A perda involuntária de urina ao tossir, rir ou sentir vontade urgente de ir ao banheiro costuma ter origem no enfraquecimento do assoalho pélvico. A boa notícia é que essa musculatura pode ser fortalecida em casa, sem cirurgia e sem medicamentos, com exercícios simples e consistentes. Entender como identificar os músculos corretos e a frequência ideal de treino é o primeiro passo para recuperar o controle urinário e a qualidade de vida.
O que é o assoalho pélvico e por que ele enfraquece?
O assoalho pélvico é um conjunto de músculos, ligamentos e fáscias na base da pelve que sustenta bexiga, uretra, útero, reto e próstata. Ele participa diretamente do controle urinário e fecal, da função sexual e da estabilidade postural.
Gestação, parto vaginal, envelhecimento, menopausa, obesidade, cirurgias e esforço físico repetitivo enfraquecem essa musculatura, favorecendo perdas urinárias e sensação de urgência para urinar.
Como identificar os músculos certos para os exercícios de Kegel?
Identificar corretamente a musculatura é essencial, já que contrair abdômen, glúteos ou coxas reduz o efeito do treino. Uma forma prática é tentar interromper o jato de urina durante uma ida ao banheiro, apenas para localizar a região.
Outra referência é imaginar que está segurando a saída de gases. Depois de identificar o assoalho pélvico, o exercício deve ser feito com a bexiga vazia, sem prender a respiração e sem envolver outros grupos musculares.

Como fazer os exercícios de Kegel corretamente?

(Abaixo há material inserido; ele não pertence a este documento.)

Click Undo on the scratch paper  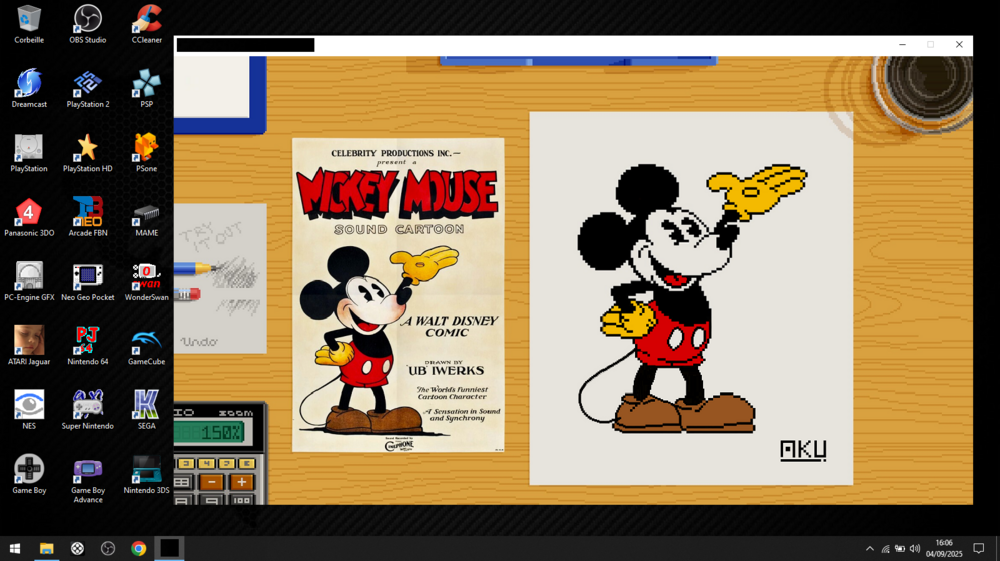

Uma execução bem-feita vale mais do que muitas repetições apressadas. A rotina recomendada por fisioterapeutas inclui alternar contrações rápidas e sustentadas ao longo do dia. Veja um roteiro prático baseado nas orientações clínicas mais comuns:
- Deite-se ou sente-se em posição confortável, com o corpo relaxado
- Contraia o assoalho pélvico por 5 segundos, como se estivesse segurando a urina
- Relaxe pelo mesmo tempo antes da próxima contração, respeitando o descanso
- Faça 10 repetições sustentadas seguidas de 10 contrações rápidas
- Repita a série 3 vezes ao dia, totalizando cerca de 60 a 100 contrações diárias
- Mantenha a rotina por pelo menos 3 meses para observar melhora consistente
Também é útil realizar os exercícios de Kegel em diferentes posições, como em pé e sentado, para treinar a musculatura em situações do dia a dia.
O que dizem os estudos sobre o treinamento do assoalho pélvico?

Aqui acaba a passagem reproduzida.